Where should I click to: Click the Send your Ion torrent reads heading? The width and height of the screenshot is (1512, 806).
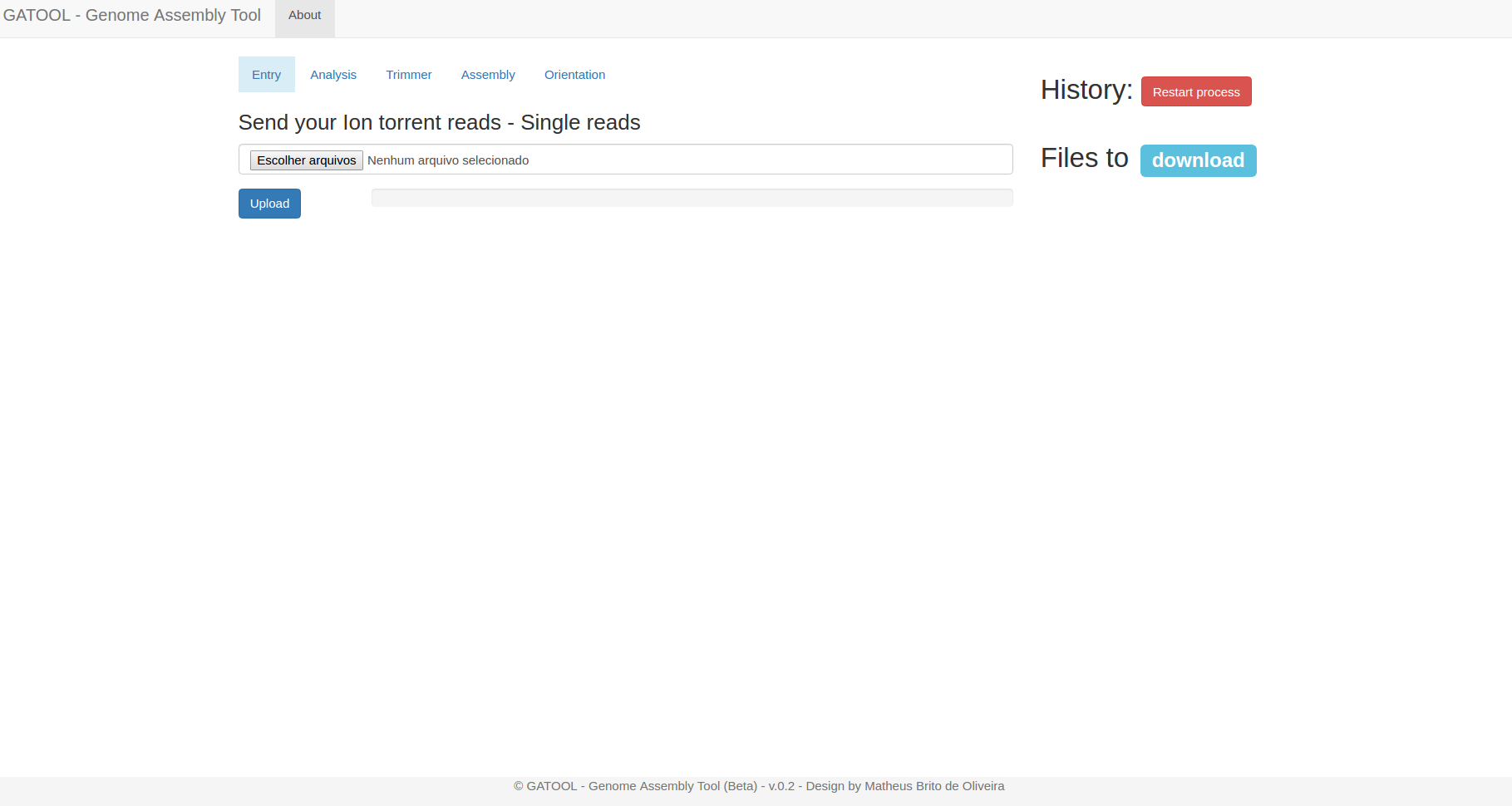click(x=439, y=122)
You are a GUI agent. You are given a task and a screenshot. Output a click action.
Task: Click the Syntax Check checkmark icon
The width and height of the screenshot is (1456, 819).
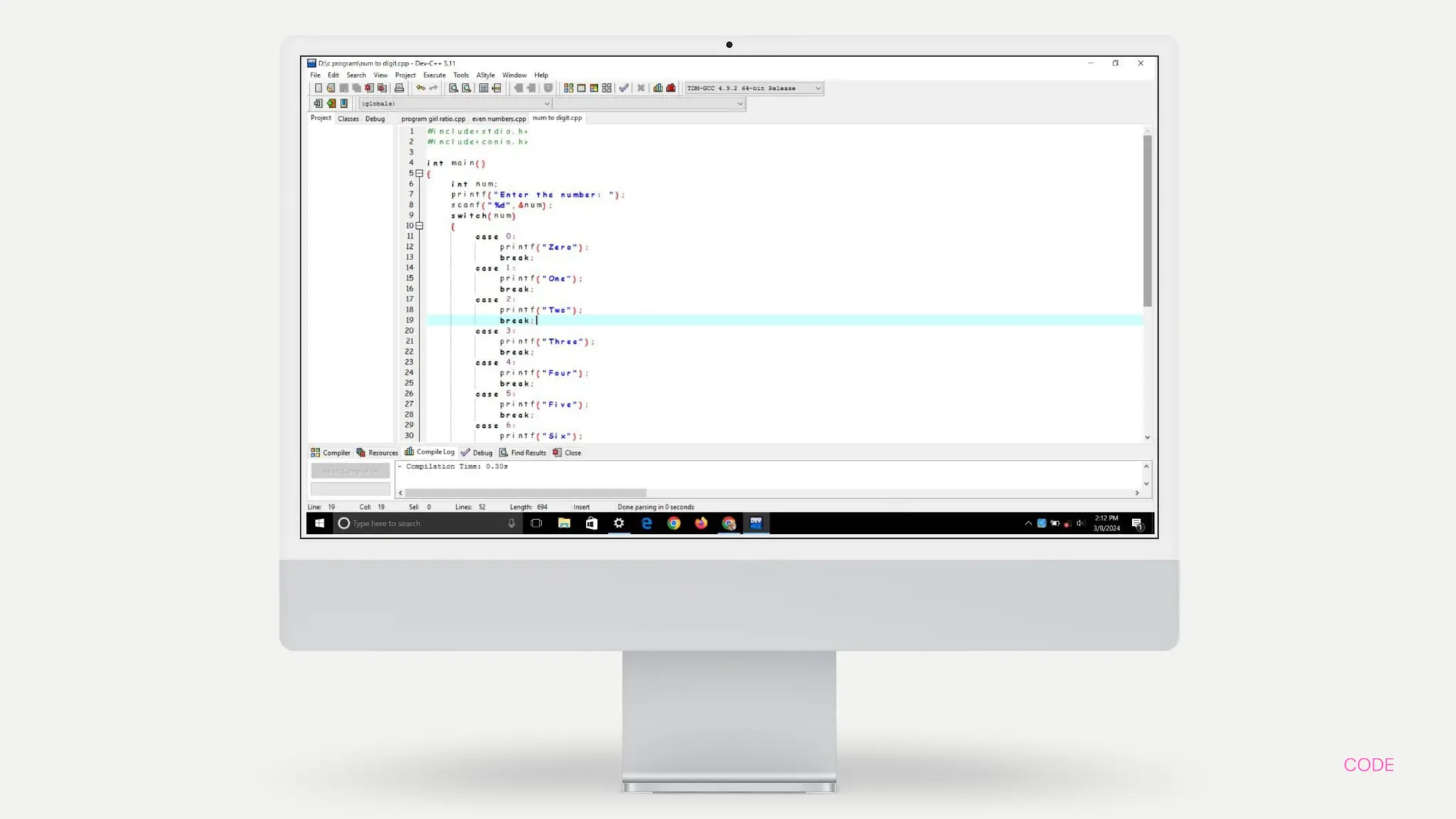click(x=623, y=88)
# # # #
▶ [Work to be completed] Rename "screenshot" to "image" wherever it occurs in the data above, and write out all of the data again with nothing else changed, leaving out the pictures.

▶ [Response to this exercise]
Where should I click to: Click the Send your Ion torrent reads heading? The width and height of the image is (1512, 806).
click(x=439, y=122)
You are a GUI agent. You are given a task and a image. Output a click action.
Task: Click the Syntax Check checkmark icon
The width and height of the image is (1456, 819).
click(x=623, y=88)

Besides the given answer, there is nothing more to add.